T200 – c. Le processus identificatoire et l’assistance de la base de données CODIS

  • Le fonctionnement du fichier CODIS – “Combined DNA Index System” – est relativement similaire à ce qui prévaut pour le système AFIS. L’assistance de la base de données des profils d’ADN intervient à la fin du processus identificatoire. Une fois le prélèvement effectué et anonymisé, il est envoyé à un institut de médecine légale accrédité pour analyse.
  • Après l’établissement du profil d’ADN, le laboratoire l’adresse au Service de coordination ADN rattaché à l’Institut de médecine légale de Zurich[1]. Ce dernier se charge d’introduire et d’enregistrer le profil génétique au sein du fichier CODIS, le compare avec les fiches génétiques préexistantes et évalue les résultats. Lorsque les allèles de l’ADN inconnu correspondent à ceux de l’ADN d’une personne connue, la concordance est possible, sans écarter la possibilité que, sur ce locus, un autre individu possède les mêmes caractéristiques. C’est pourquoi il faut comparer un nombre de marqueurs suffisant et déterminer la fréquence de la composition génétique pour amoindrir les risques de concordances dues au hasard[2]. Dans le système CODIS, il était communément admis en Suisse que onze loci ou séquences d’ADN et le sexe étaient utilisés pour identifier une personne. Ainsi, lorsque onze marqueurs et le sexe de l’ADN inconnu et de l’ADN connu correspondaient, l’identification était réalisée[3]. Depuis 2011, le nombre de marqueurs en Suisse est passé de onze à seize. Il est important de souligner que lorsque le nombre de marqueurs nécessaires n’est pas atteint, l’identification n’est pas exclue, mais la probabilité fournie est amoindrie[4].

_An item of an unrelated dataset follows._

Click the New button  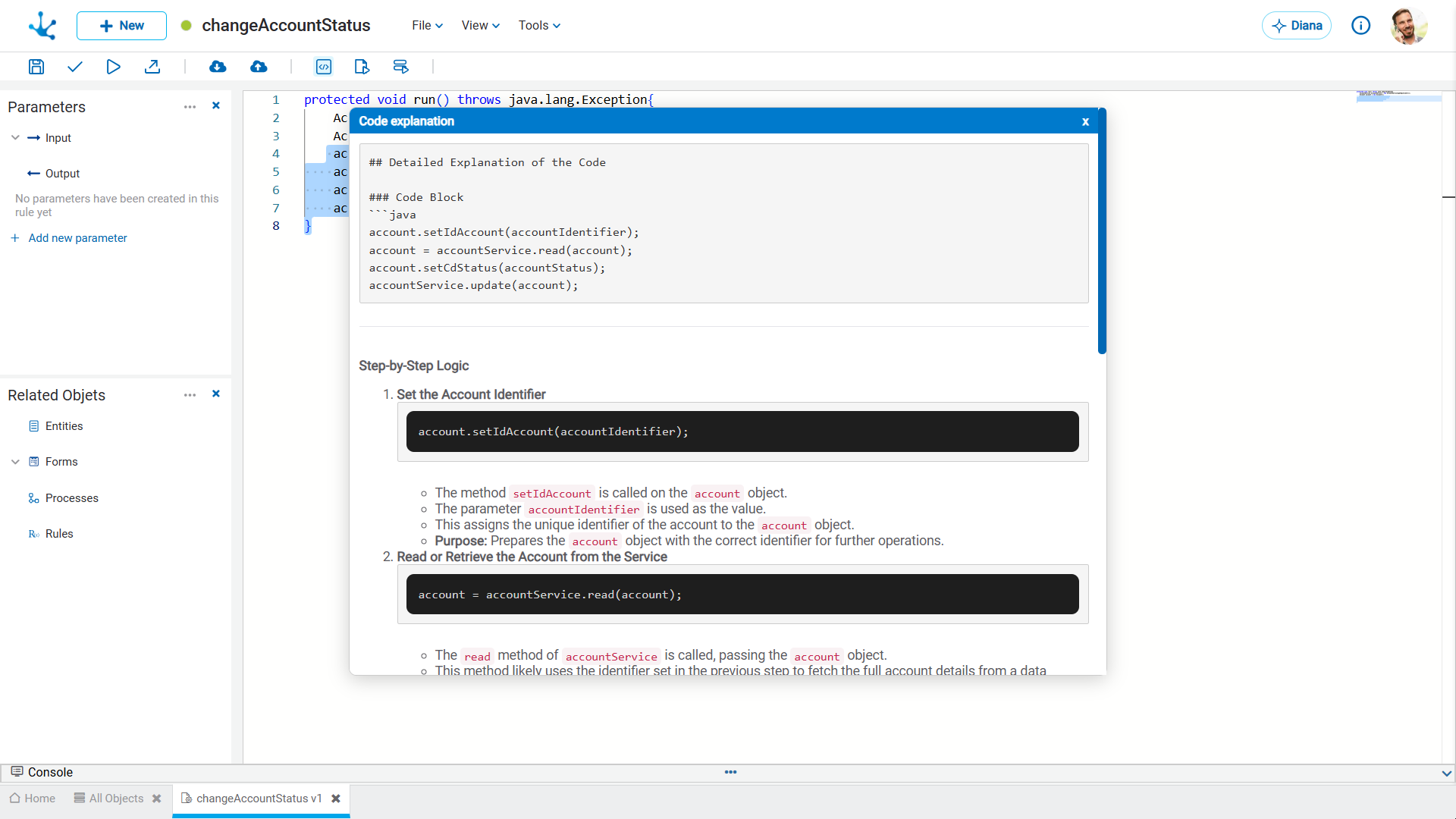click(121, 26)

  • Le résultat est ensuite envoyé au Service AFIS ADN et est alors automatiquement relié avec les données relatives aux personnes ou au cas dans l’IPAS consacré à la gestion et l’indexation de dossiers et de personnes[5]. Dans l’hypothèse où une concordance appelée “hit” est décelée, le Service AFIS ADN fournit généralement le rapport de l’expert détaillé à l’autorité policière via une plateforme sécurisée spécialement créée à cet effet. En revanche, lorsque l’identification n’est pas possible ou que l’analyse génétique ne fournit aucun résultat, l’expert de l’Institut signifie simplement que l’identification n’est pas réalisable ou n’est pas concordante.
  • Relevons au surplus que le fichier CODIS est également capable d’analyser des correspondances lorsque deux ADN sont mélangés, par exemple parce que l’auteur a mordu sa victime et qu’au cours du prélèvement des cellules épithéliales de la victime et la salive de l’agresseur se sont jointes.
[1] BSK-StPO-Fricker, Maeder, art. 255 ss N 21; Girod, Margot, Ribaux, Walsh, p. 135-136; PFPDT, Rapport 2008/2009, p. 47.

[2] Ancel, p. 155; Commission d'experts, ADN, p. 22; Coquoz, Comte, Hall, Hicks, Taroni, p. 427; Kaye, p. 682; Klumpe, p. 23; OPECST, ADN, p. 17; Schweizer M., p. 170.

[3] Commission d'experts, ADN, p. 22; Klumpe, p. 34; Pitteloud, p. 396.

[4] Infra Partie II, Chapitre 2, II, C, 1, b, ii, b), n° 994.

[5] Busch, p. 641; BSK-StPO-Fricker, Maeder, art. 255 ss N 12.